REQUIRED WORK:
Show each line of the records below where the word "Create" occurs.

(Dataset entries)
══════════
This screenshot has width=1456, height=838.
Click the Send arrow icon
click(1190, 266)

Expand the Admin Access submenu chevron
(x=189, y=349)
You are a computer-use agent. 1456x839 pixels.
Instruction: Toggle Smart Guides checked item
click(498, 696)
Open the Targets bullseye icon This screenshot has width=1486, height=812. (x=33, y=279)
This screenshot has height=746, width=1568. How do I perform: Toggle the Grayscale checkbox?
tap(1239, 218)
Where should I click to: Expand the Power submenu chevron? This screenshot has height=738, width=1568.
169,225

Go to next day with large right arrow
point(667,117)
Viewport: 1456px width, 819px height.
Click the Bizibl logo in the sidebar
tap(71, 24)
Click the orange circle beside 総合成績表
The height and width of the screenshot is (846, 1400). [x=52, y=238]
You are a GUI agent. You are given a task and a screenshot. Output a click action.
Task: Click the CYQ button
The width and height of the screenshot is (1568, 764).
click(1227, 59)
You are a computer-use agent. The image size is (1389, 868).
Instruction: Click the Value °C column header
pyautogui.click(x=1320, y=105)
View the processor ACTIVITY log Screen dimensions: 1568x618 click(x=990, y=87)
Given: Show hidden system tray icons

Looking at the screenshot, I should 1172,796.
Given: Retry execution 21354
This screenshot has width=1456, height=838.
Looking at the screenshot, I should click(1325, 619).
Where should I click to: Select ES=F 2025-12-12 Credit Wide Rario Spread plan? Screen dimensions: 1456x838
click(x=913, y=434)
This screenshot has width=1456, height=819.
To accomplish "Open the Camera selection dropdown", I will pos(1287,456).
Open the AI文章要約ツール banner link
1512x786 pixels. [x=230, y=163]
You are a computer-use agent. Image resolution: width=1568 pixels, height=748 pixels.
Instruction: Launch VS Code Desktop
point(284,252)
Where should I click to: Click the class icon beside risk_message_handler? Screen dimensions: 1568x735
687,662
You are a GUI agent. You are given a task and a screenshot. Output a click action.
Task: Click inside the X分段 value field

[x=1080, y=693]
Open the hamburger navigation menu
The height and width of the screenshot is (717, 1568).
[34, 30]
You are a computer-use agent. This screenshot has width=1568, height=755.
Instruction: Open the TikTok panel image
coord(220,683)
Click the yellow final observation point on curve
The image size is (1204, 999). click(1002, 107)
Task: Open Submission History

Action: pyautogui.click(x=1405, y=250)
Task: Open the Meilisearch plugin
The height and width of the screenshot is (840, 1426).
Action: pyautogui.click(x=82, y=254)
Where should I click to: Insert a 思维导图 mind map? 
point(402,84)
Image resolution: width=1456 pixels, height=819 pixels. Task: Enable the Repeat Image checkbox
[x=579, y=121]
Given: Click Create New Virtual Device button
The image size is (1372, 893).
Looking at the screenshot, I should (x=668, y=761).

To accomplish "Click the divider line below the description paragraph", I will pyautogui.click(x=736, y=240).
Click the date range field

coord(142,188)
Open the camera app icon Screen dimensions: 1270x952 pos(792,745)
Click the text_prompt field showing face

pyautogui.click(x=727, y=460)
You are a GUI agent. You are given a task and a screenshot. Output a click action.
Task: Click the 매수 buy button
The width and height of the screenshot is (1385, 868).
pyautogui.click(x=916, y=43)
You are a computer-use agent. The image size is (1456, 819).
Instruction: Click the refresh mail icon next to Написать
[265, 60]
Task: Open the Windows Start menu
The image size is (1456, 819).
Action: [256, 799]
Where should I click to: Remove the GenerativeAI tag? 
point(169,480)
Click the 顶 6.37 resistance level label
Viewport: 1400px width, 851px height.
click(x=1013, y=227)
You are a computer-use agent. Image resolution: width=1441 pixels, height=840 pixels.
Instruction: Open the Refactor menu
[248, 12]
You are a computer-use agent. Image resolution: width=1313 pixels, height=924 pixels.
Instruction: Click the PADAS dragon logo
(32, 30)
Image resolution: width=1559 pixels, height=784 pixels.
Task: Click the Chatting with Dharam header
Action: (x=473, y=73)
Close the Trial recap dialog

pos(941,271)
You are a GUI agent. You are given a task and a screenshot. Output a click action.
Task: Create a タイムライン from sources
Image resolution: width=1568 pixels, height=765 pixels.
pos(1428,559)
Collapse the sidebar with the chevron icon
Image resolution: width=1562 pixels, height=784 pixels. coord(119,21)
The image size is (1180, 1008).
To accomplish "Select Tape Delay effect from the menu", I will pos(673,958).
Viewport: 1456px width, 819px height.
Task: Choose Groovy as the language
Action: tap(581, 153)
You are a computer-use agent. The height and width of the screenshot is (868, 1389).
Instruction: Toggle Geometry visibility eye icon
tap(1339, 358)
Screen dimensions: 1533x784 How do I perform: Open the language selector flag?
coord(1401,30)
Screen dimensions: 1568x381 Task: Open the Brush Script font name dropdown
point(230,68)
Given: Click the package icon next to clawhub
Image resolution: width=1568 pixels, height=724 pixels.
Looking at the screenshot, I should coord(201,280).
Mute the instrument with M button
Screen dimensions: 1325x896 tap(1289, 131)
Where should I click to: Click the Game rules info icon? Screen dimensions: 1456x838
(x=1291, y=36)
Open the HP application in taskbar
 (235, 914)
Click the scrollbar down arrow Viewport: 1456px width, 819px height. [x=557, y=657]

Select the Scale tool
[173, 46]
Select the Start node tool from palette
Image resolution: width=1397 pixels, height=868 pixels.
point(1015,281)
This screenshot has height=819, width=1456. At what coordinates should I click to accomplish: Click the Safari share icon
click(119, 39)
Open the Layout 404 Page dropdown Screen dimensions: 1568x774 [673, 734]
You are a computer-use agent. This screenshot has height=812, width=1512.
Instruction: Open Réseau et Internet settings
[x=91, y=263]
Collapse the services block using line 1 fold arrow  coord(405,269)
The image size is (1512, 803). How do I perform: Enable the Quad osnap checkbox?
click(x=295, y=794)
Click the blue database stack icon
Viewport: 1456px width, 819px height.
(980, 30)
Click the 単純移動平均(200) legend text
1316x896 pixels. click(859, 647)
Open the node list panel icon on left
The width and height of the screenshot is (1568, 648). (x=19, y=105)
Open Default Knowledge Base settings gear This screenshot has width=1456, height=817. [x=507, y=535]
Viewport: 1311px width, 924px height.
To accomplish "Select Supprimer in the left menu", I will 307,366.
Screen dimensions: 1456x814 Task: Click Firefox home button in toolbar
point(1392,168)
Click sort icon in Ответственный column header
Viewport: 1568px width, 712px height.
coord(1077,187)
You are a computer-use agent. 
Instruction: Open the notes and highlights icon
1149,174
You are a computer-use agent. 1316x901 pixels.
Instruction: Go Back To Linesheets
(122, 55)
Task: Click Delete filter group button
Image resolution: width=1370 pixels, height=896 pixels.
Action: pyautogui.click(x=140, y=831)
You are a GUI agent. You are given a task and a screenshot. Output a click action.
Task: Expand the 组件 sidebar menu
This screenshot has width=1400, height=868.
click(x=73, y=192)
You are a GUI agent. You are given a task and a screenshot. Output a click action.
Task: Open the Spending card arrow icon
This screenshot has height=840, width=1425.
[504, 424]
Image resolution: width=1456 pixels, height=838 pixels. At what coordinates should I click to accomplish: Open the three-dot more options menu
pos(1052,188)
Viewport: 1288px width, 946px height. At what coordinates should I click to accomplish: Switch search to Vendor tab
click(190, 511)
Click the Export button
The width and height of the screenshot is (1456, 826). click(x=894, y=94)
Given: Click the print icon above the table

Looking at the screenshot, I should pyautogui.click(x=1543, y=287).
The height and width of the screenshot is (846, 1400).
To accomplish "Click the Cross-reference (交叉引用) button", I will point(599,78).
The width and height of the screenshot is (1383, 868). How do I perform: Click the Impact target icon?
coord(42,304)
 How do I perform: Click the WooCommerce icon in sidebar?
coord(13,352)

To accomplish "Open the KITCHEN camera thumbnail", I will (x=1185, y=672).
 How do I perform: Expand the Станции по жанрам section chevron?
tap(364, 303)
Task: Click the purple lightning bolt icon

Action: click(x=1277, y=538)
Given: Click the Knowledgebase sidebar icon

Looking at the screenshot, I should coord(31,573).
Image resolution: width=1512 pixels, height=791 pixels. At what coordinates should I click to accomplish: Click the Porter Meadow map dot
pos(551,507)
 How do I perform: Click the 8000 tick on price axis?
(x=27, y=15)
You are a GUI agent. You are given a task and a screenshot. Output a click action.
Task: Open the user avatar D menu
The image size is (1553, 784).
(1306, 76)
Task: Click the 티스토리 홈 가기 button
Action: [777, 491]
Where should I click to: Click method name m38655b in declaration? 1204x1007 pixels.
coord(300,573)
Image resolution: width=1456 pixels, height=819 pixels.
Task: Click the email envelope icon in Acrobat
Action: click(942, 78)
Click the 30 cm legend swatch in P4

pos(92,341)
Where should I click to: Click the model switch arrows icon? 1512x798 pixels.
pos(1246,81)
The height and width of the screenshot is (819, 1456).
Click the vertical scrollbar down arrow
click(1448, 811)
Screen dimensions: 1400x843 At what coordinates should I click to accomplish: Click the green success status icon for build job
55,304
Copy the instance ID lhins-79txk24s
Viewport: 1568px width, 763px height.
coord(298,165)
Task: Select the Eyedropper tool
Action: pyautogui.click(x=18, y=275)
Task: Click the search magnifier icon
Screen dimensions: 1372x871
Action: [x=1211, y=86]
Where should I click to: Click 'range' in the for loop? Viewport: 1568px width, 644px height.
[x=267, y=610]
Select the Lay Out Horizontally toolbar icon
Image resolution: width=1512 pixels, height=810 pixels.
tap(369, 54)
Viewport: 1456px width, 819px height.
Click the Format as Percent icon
══════════
EXERCISE ANSWER:
Given: Click Create New Virtual Device button
Task: Create a タイムライン from sources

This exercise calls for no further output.